Diary: How to improve the world “(You will only make matters worse)”

Cage, John
Publisher: Siglio
Binding: Hardcover
Language: English
Pages: 176
Measurements: 15.00 x 25.00 cm

Composed over the course of sixteen years, John Cage’s Diary: How to Improve the World (You Will Only Make Matters Worse) is one of his most prescient and personal works. A repository of observations, anecdotes, proclivities, obsessions, jokes and koan-like stories, Diary registers Cage’s assessment of the times in which he lived as well as his often uncanny portents about the world we live in now. With a great sense of play as well as purpose, Cage traverses vast territory, from the domestic minutiae of everyday life to ideas about how to feed the world.
Originally typed on an IBM Selectric, Cage used chance operations to determine not only the word count and the application of various typefaces but also the number of letters per line, the patterns of indentation, and—in the case of Part Three published as a Great Bear Pamphlet by Something Else Press—color. The unusual visual variances on the page become almost musical as language takes on a physical and aural presence.
While Cage used chance operations to expand the possibilities of creating and shaping his work beyond the limitations of individual taste and perspective, Diary nonetheless accumulates into a complex reflection of Cage’s own particular sensibilities as a thinker and citizen of the world, illuminating his social and political awareness, as well as his idealism and sense of humor: it becomes an oblique but indelible portrait of one the most influential figures of the 20th century American avant-garde.

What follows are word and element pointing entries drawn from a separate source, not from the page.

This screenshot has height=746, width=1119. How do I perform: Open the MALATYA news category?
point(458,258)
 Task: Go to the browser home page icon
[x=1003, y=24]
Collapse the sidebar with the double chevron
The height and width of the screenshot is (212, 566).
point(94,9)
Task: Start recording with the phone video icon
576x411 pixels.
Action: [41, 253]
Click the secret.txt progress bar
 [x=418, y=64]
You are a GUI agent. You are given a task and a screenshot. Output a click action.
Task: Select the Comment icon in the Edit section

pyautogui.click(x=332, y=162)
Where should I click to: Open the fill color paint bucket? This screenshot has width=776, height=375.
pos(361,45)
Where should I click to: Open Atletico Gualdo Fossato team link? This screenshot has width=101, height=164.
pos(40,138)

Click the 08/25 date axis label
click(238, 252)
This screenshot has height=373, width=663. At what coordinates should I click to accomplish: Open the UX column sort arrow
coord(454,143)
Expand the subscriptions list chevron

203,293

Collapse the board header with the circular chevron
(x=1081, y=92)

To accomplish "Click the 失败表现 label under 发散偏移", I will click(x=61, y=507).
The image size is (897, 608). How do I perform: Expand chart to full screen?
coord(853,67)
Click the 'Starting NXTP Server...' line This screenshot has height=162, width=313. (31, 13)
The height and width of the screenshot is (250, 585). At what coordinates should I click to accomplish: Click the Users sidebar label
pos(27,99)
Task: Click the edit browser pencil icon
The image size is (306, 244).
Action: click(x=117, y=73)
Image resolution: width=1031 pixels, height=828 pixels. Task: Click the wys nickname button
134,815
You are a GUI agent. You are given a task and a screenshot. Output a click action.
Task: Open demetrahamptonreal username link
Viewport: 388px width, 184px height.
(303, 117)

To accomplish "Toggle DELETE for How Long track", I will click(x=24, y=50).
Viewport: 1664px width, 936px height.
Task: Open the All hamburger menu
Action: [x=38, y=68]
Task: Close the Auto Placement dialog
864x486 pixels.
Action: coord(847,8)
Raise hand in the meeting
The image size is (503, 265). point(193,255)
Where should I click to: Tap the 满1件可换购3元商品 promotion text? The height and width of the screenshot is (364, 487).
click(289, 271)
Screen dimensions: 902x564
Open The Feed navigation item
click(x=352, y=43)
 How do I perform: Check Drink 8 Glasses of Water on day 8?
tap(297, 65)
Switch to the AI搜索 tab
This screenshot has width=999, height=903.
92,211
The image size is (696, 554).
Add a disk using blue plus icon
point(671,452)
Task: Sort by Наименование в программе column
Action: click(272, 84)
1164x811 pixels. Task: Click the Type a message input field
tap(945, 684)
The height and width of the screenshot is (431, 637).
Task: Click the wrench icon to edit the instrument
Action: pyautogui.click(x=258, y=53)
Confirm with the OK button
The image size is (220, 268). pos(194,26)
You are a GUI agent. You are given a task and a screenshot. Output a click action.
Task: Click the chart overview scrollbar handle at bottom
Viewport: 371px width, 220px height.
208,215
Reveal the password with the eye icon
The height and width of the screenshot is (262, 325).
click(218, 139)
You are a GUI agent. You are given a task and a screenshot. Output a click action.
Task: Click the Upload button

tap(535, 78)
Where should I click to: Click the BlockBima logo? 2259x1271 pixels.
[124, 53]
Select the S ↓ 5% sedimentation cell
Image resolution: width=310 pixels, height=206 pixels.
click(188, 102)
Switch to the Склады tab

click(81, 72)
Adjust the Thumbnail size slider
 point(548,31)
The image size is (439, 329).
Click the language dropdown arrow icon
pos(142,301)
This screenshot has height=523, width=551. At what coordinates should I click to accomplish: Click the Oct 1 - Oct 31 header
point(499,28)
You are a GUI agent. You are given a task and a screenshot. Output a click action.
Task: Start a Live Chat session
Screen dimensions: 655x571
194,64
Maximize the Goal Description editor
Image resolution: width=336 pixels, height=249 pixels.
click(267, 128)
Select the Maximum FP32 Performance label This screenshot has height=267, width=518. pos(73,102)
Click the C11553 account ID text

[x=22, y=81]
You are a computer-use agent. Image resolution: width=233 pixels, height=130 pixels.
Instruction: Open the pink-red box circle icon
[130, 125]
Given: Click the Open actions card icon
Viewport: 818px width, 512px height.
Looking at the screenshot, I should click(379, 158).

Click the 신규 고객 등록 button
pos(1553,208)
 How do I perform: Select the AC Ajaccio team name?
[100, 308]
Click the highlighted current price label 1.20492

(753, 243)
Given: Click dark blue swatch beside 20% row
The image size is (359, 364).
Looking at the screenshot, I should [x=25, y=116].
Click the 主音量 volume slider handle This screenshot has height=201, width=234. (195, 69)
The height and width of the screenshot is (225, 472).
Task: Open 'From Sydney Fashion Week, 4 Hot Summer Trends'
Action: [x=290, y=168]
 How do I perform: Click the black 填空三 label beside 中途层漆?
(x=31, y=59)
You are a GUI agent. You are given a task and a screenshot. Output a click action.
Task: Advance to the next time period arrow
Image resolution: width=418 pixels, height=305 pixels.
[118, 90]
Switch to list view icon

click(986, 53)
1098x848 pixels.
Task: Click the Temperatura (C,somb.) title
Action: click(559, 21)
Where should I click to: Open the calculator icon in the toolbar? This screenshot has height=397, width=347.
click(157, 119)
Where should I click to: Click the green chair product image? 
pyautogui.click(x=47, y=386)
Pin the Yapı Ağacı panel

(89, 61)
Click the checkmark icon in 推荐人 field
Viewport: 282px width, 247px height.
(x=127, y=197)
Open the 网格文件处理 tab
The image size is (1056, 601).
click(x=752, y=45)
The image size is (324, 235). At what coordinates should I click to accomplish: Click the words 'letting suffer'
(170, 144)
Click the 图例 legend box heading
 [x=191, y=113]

This beautiful hardcover edition from Siglio collects all eight parts for the first time. Co-editors Joe Biel and Richard Kraft used chance operations to render the entire text in various combinations of the red and blue (used in the Great Bear pamphlet publication of Part Three) as well as to apply a single set of eighteen fonts to the entire work. In the editors’ note, Kraft and Biel succinctly elucidate the procedure of chance operations and demonstrate its application, giving readers a rare opportunity to see how the text is transformed.